● Stated goal
Arrange every line of the records below as a numbered list, leaving out any blank lines.

** BEGIN Data listing **

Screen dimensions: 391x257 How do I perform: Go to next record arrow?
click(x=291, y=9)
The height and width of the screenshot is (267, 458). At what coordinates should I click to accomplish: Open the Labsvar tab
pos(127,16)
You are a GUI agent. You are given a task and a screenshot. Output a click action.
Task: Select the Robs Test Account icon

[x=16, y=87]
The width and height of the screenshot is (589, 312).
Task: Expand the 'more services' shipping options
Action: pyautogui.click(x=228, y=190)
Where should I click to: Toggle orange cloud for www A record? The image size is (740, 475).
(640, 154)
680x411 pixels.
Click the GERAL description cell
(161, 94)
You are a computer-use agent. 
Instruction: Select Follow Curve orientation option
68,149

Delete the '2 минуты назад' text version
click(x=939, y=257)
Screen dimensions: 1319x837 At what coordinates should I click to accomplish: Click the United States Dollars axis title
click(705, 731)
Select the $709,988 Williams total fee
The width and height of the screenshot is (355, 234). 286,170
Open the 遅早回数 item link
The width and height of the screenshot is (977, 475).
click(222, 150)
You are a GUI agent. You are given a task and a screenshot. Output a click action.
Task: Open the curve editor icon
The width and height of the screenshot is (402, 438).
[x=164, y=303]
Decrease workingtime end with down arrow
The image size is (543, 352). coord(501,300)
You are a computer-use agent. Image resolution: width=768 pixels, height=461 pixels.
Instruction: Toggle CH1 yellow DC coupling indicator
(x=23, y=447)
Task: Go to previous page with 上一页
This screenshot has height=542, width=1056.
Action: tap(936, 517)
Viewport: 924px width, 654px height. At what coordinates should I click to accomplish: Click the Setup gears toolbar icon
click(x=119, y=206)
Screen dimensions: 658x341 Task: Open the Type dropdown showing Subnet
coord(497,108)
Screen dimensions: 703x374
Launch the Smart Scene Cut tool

** END Data listing **

● Reply to the exercise
1. Screen dimensions: 391x257 How do I perform: Go to next record arrow?
2. click(x=291, y=9)
3. The height and width of the screenshot is (267, 458). At what coordinates should I click to accomplish: Open the Labsvar tab
4. pos(127,16)
5. You are a GUI agent. You are given a task and a screenshot. Output a click action.
6. Task: Select the Robs Test Account icon
7. [x=16, y=87]
8. The width and height of the screenshot is (589, 312).
9. Task: Expand the 'more services' shipping options
10. Action: pyautogui.click(x=228, y=190)
11. Where should I click to: Toggle orange cloud for www A record? The image size is (740, 475).
12. (640, 154)
13. 680x411 pixels.
14. Click the GERAL description cell
15. (161, 94)
16. You are a computer-use agent. 
17. Instruction: Select Follow Curve orientation option
18. 68,149
19. Delete the '2 минуты назад' text version
20. click(x=939, y=257)
21. Screen dimensions: 1319x837 At what coordinates should I click to accomplish: Click the United States Dollars axis title
22. click(705, 731)
23. Select the $709,988 Williams total fee
24. The width and height of the screenshot is (355, 234). 286,170
25. Open the 遅早回数 item link
26. The width and height of the screenshot is (977, 475).
27. click(222, 150)
28. You are a GUI agent. You are given a task and a screenshot. Output a click action.
29. Task: Open the curve editor icon
30. The width and height of the screenshot is (402, 438).
31. [x=164, y=303]
32. Decrease workingtime end with down arrow
33. The image size is (543, 352). coord(501,300)
34. You are a computer-use agent. Image resolution: width=768 pixels, height=461 pixels.
35. Instruction: Toggle CH1 yellow DC coupling indicator
36. (x=23, y=447)
37. Task: Go to previous page with 上一页
38. This screenshot has height=542, width=1056.
39. Action: tap(936, 517)
40. Viewport: 924px width, 654px height. At what coordinates should I click to accomplish: Click the Setup gears toolbar icon
41. click(x=119, y=206)
42. Screen dimensions: 658x341 Task: Open the Type dropdown showing Subnet
43. coord(497,108)
44. Screen dimensions: 703x374
45. Launch the Smart Scene Cut tool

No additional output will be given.